The list includes 12 city and town councilors from Cebu, including Danao City and ex-officio Provincial Board Member Ivy Durano Meca.
At least 20 congressmen, four governors, and 26 mayors were identified in the Comelec en banc ruling as among those who failed to submit reports on their donors and expenditures within deadline and according to the prescribed forms.
In a press briefing, Brillantes said the officials, which included 169 from the Liberal Party (LP) and 44 from the National Union Party (NUP) which is allied with the LP should stay out from office until they have submitted their Statement of Election Contributions and Expenditure (SOCE).
Among the officials who failed to comply with the filing rules of the statement on campaign expenditures were 20 lawmakers, including former president and now Pampanga Representative Gloria Macapagal-Arroyo and Rep. Rodolfo Biazon, and local officials such as Governors Vilma Santos of Batangas and E.R. Ejercito of Laguna.
Republic Act No. 7166 or the Synchronized Elections Law requires all candidates and political parties to file with Comelec full, true and itemized SOCEs within 30 days after election day. The law also states that winning candidates will not be allowed to assume office until they have submitted their SOCEs.
In letters sent Wednesday, Comelec Commissioner Christian Robert S. Lim asked Speaker Feliciano Belmonte Jr. and Interior Secretary Manuel Roxas II to order the 20 representatives and 404 local officials to vacate their respective posts until they have fully complied with the law on filing of SOCEs.
Lim, chairperson of the Comelec Campaign Finance Unit (CFU) Ad Hoc Steering Committee, also furnished Belmonte and Roxas separate lists of the 424 officials under their administrative supervision and the CFU’s findings on the deficiencies in their SOCE submissions.
So far, the CFU has only reviewed the SOCEs and has yet to assess the veracity of information placed in the documents.
Brillantes said the Comelec signed a Memorandum of Agreement with the Department of Interior and Local Government (DILG) on March 2012 requiring all local candidates to furnish DILG a copy of certification that they have duly submitted their SOCEs.
Without the SOCE, he said, local officials were not supposed to take their oaths of office.

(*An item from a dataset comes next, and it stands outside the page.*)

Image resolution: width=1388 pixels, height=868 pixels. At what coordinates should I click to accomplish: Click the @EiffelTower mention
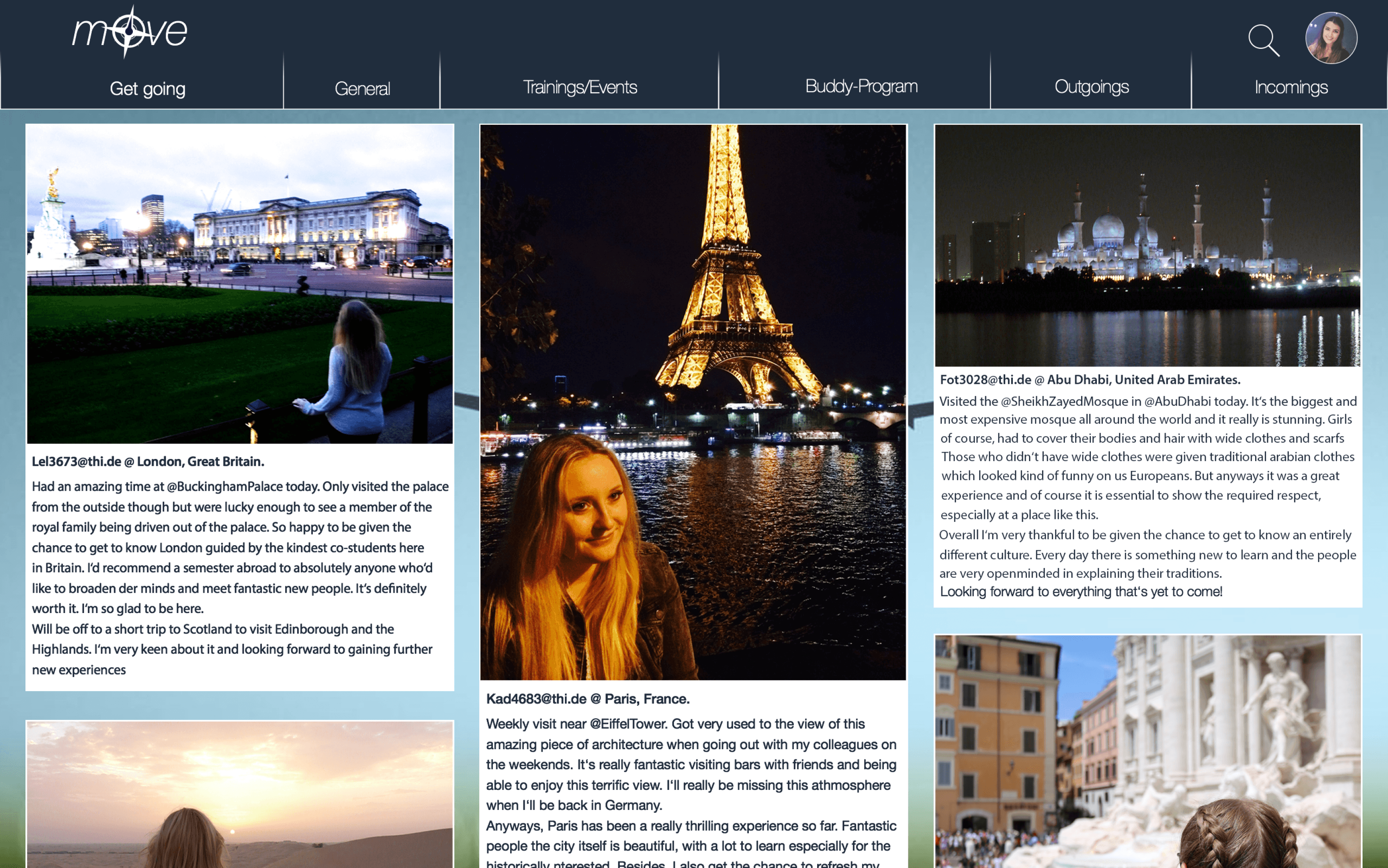point(628,724)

The five-page MOA states that “before administering an oath of office to any winning candidate or allowing a winning candidate assumption into office, the DILG or any of its attached agencies shall require him or her to present a Certification from the Comelec that he or she have satisfactorily complied with his or her obligation under Section 14 of Republic Act No. 7166 by filing his or her Statement of Contributions and Expenditures with the Comelec. Absent this Certification, the winning candidate cannot enter into the execution of his or her office pursuant to Paragraph 2 of the same provision of law.”
According to a Comelec CFU lawyer, some winning candidates had actually requested a certification from Comelec field offices, but the CFU is not aware if DILG has enforced the MOA and refused the assumption of a winning candidate without the certification.